Screenshot grounding data:
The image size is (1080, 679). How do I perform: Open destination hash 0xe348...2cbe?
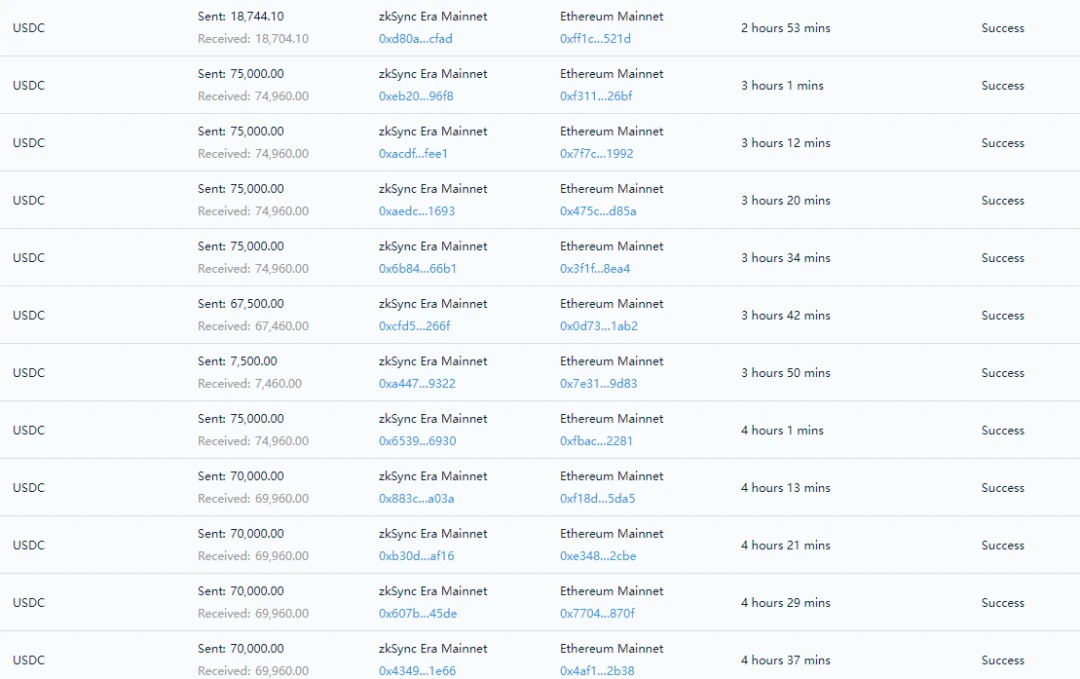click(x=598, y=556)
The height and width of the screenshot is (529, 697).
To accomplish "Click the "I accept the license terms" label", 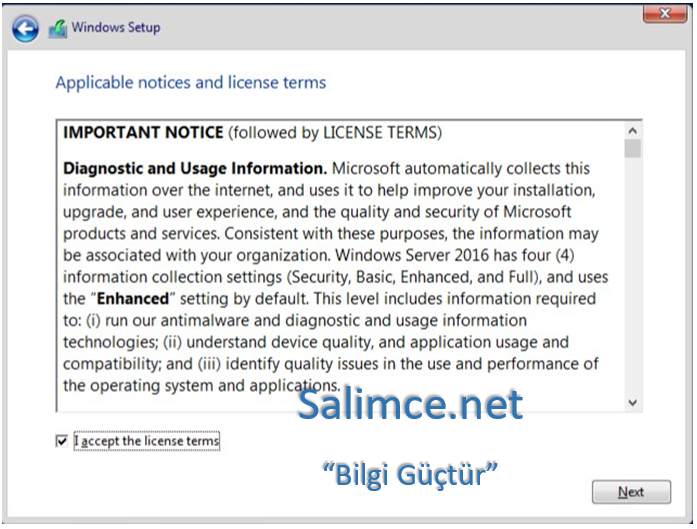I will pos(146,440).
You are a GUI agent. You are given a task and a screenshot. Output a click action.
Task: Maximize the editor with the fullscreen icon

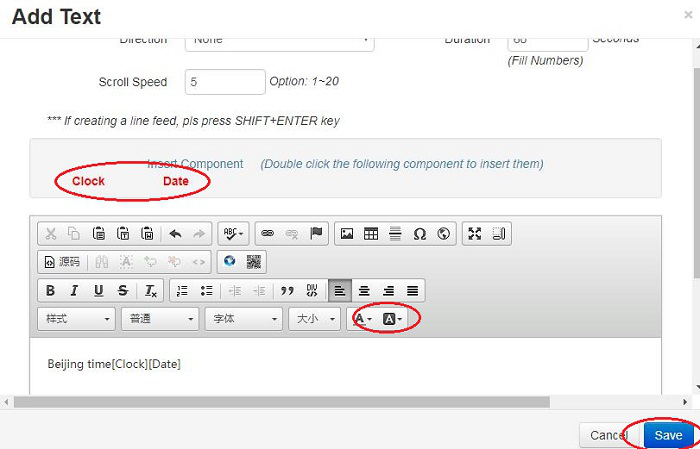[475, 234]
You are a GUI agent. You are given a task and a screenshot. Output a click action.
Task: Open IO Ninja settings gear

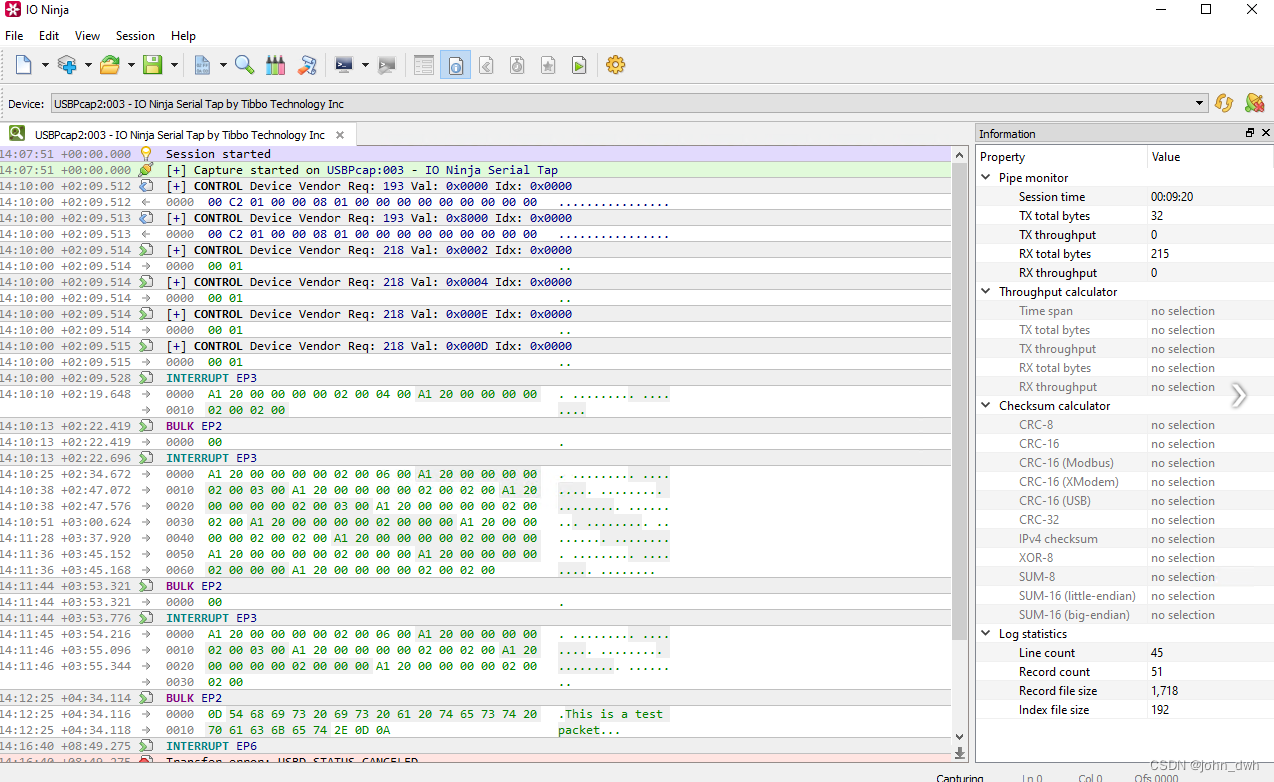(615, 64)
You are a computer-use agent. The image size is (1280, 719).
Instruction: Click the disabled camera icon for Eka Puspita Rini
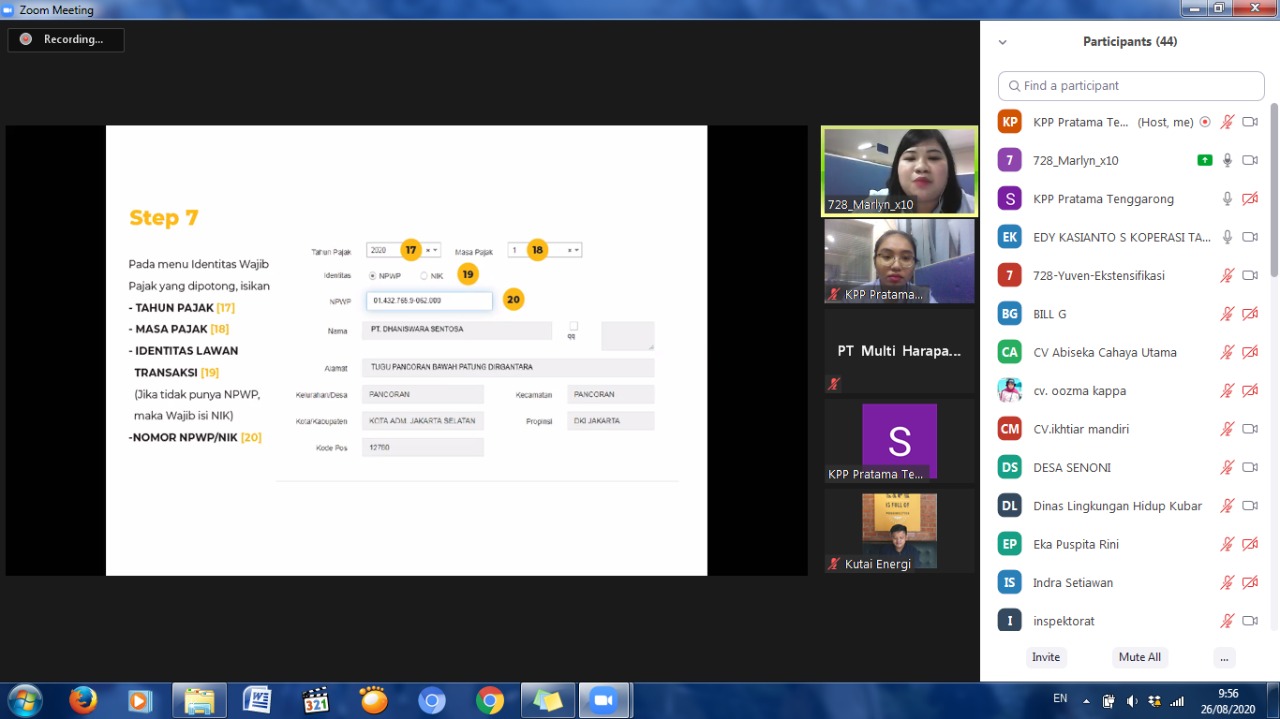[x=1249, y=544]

Task to complete:
Find the line that contains "You are a computer-use", then write out that line and each one after it, exactly and with nothing else, through the end of the entries above, without the pictures.

Output of the task:
You are a computer-use agent. The image size is (1280, 719).
Instruction: Click the disabled camera icon for Eka Puspita Rini
[x=1249, y=544]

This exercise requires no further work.